Kong Qingdong talks to reporters at the Confucius Peace Prize award ceremony in Beijing in December 2011. Photo: Simon Song
Patrick Boehler
Patrick Boehler

Kong Qingdong ordered to apologise for calling Beijing student 'dog, traitor'

Last year he called Hongkongers 'dogs of the British imperialists', 'bastards' and 'thieves'

A Beijing court has ordered controversial Peking University scholar Kong Qingdong to apologise to a law student for calling him a “dog” and a “traitor” online. 

Kong, who claims to be a descendant of Confucius, is one of China's most prominent nationalistic internet voices. On Wednesday, the Haidian District People's Court in Beijing ordered him to pay 200 yuan (HK$253) in damages to Guan Kaiyuan, a 22-year-old law student at the China Institute of Industrial Relations in Beijing, and cover 1,000 yuan in administrative costs.

The court also ruled that Kong had to publish an apology to Guan in a national publication.

“The money doesn’t matter to me,” Guan said, speaking on the phone. “What mattered was principle.
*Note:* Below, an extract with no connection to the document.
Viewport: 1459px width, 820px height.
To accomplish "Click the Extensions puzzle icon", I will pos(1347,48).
How can a celebrity get away with going around insulting people?”

Professor Kong, 49, gained international prominence when he co-sponsored a dubious Chinese alternative to the Nobel Peace Prize in 2010. Last year he caused another stir when he called Hongkongers “dogs of the British imperialists”, “bastards” and “thieves” in an interview. 

Kong’s insults against Guan were in an online post, which has since been deleted, on Sina Weibo, the country’s largest microblogging platform. Guan had merely criticised a poem by the literary professor for breaching composition rules of a seven-character poem.
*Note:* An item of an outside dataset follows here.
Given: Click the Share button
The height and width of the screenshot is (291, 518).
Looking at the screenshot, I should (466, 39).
"You haven't even read the poem, you dog and traitor," Kong wrote, following up with references on Guan's mother. 

Guan said he would appeal against the ruling, because he said he thought an apology on weibo would send a stronger message against slander. The professor has 2.3 million followers on Sina Weibo.
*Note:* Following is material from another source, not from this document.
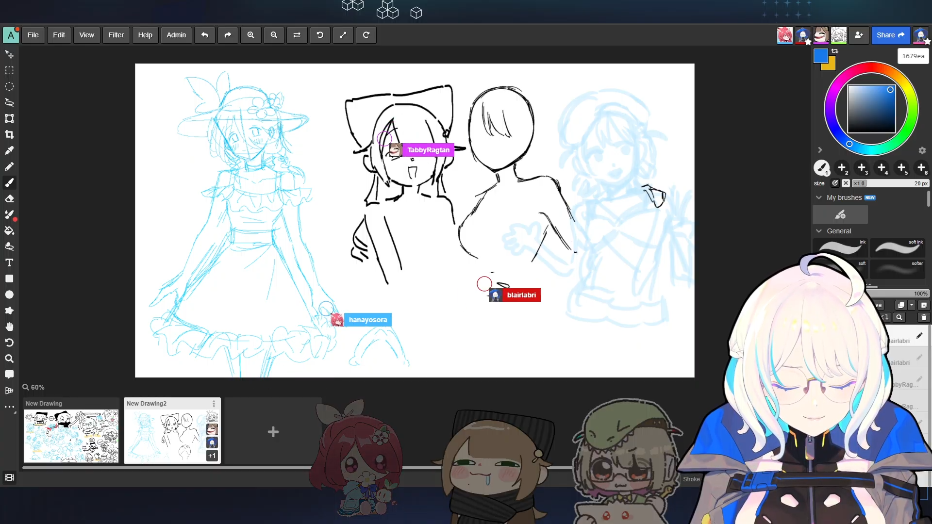Click the blue foreground color swatch
Viewport: 932px width, 524px height.
click(x=820, y=56)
“People told me not to sue him,” Guan said. “A student can’t win a case against such a celebrity, they said, but I believed in the law and my teachers said the case might be a good experience.”

Kong, who has not previously commented on the case, could not be reached for comment. His lawyer had argued that because Guan was not using his real name online, insults traded online could not affect him personally, the Beijing News reported.